Les coopératives de l’Allier réunies autour de l’Ucal (Coopaca, Sica BB et Val’Limagne. coop) ont acté l‘ouverture d’une usine de trituration locale. Ce projet, nommé Ucal protéines, a pour ambition de sécuriser l’approvisionnement en protéines locales et non OGM des élevages et sera en mesure de couvrir les besoins (100 000 t de tourteaux) des usines d’aliments du groupe (Ucal et Atrial). « Les industriels vont demander de plus en plus de créer des filières avec ces notions de circuit court et de durabilité », justifie Yves Courrier, membre du directoire de l’Ucal. La construction devrait pouvoir démarrer fin 2020 pour une usine opérationnelle fin 2021. Nécessitant un investissement de 7,5 M€ a minima, ce nouvel outil industriel d’une capacité d’écrasement de 30 000 t sera situé sur le site de Varennes-sur-Allier, à côté du silo commun Ucal stockage. « Nous sommes en collaboration avec Terres Inovia pour faire des calculs de marge de trituration, informe Yves Courrier, et nous allons rapidement écrire le cahier des charges définitif pour cet outil que nous voulons souple, capable de triturer du colza, du tournesol, du soja, peut-être demain du lin. Nous souhaitons également une ségrégation des huiles ainsi qu’une extraction non chimique, afin de valoriser des huiles alimentaires « sans contact de solvants ». Nous voulons produire des tourteaux que l’on ne trouve pas sur le marché aujourd’hui comme du tourteau de colza décortiqué, qui peut concurrencer le tourteau de soja ou de lin. L’idée est d’aller vers un outil innovant et autonome, de construire l’usine du futur. » Ce projet comprend également le développement agronomique d’une filière soja, quasi inexistante sur le département.
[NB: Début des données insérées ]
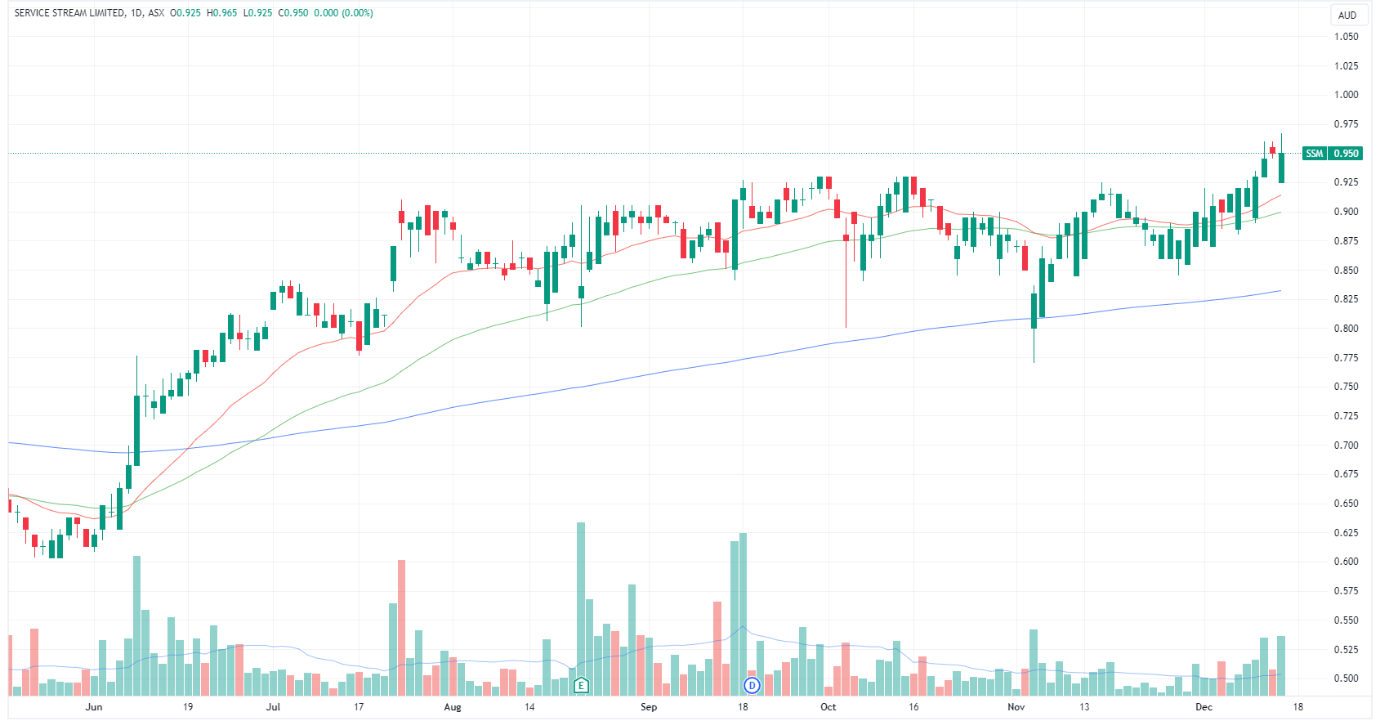Click the ASX exchange label
This screenshot has height=721, width=1380.
pyautogui.click(x=156, y=13)
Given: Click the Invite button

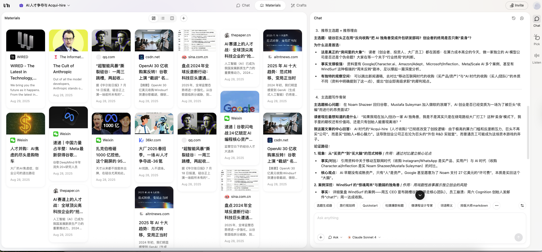Looking at the screenshot, I should point(517,5).
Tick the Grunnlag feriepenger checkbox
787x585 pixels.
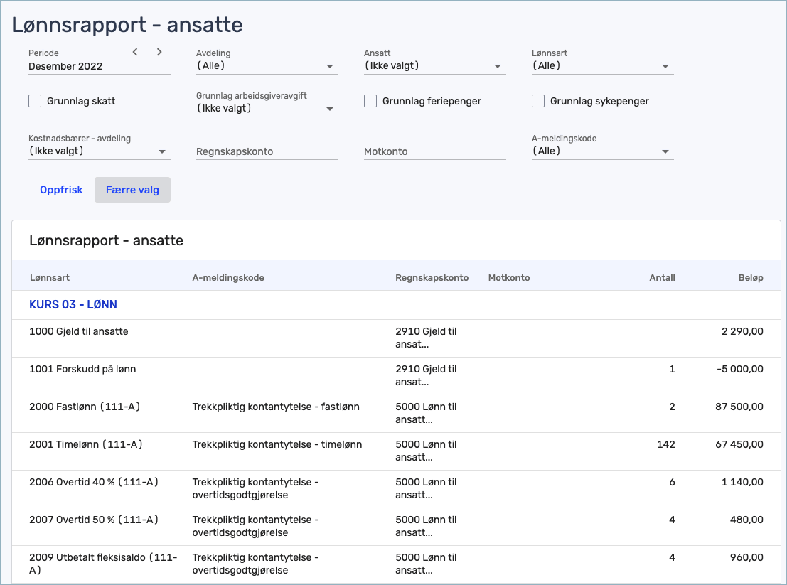370,101
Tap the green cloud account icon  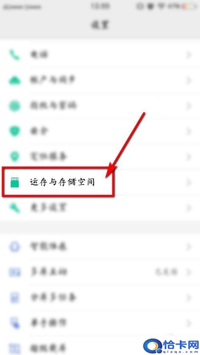coord(14,80)
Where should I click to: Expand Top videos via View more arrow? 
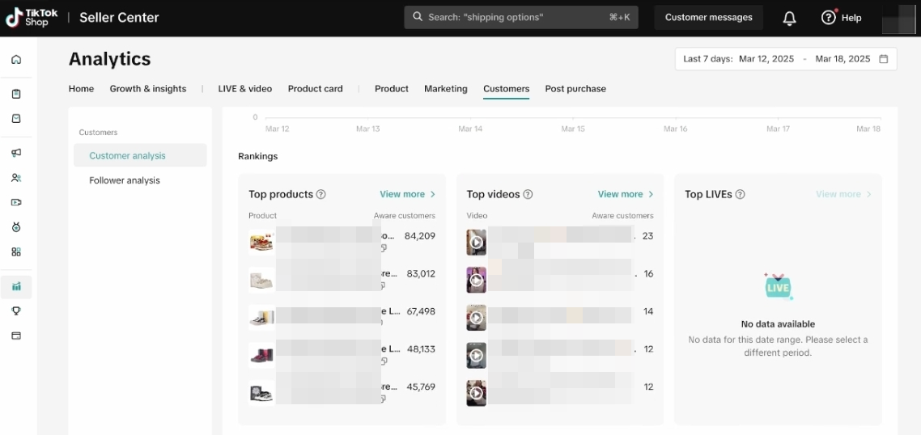click(x=626, y=194)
L’Ucal collecte environ annuellement 30 000 t de colza, 10 000 t de tournesol et 3 000 t de soja.

Saipol se recentre autour de quatre usines
L’usine de Sète, comme celle de Montoir, est sur la sellette. Stéphane LEITENBERGER © Stéphane LEITENBERGER

Concurrence du biodiesel issu de l’huile de palme et de soja, essor des importations d’Amérique latine, faible valorisation structurelle du biodiesel de première génération, agressivité du trading des grands acteurs mondiaux, évolution progressive du parc européen de véhicules vers des alternatives au diesel… Saipol est dans le rouge depuis 2015.

Face à une accumulation de pertes de 133 M€ entre 2015 et 2018, et « une tendance qui se poursuit pour l’exercice 2019 », Saipol, qui détient sept unités industrielles, prévoit de concentrer son activité autour de quatre d’entre elles : Bassens, Grand-Couronne, Lezoux et Le Mériot. Des sites qui « seront progressivement spécialisés, via un programme d’investissement, pour produire les solutions durables à plus forte valeur ajoutée au cœur du plan stratégique ». En contrepartie, la filiale de transformation des oléagineux du groupe Avril s’engage à « se recentrer sur les approvisionnements de graines issues de la ferme France », devant bannir ainsi l’utilisation d’huile de palme dès cette année. Sur deux sites, Sète et Montoir-de-Bretagne, elle va s’activer à « identifier en 2020 des opportunités de partenariat ou de cession ». Quant à celui de Dieppe, toujours à l’arrêt après l’explosion de juillet 2018, il devrait être reconverti dans la production d’une « protéine unique issue de colza non OGM », en partenariat avec DSM.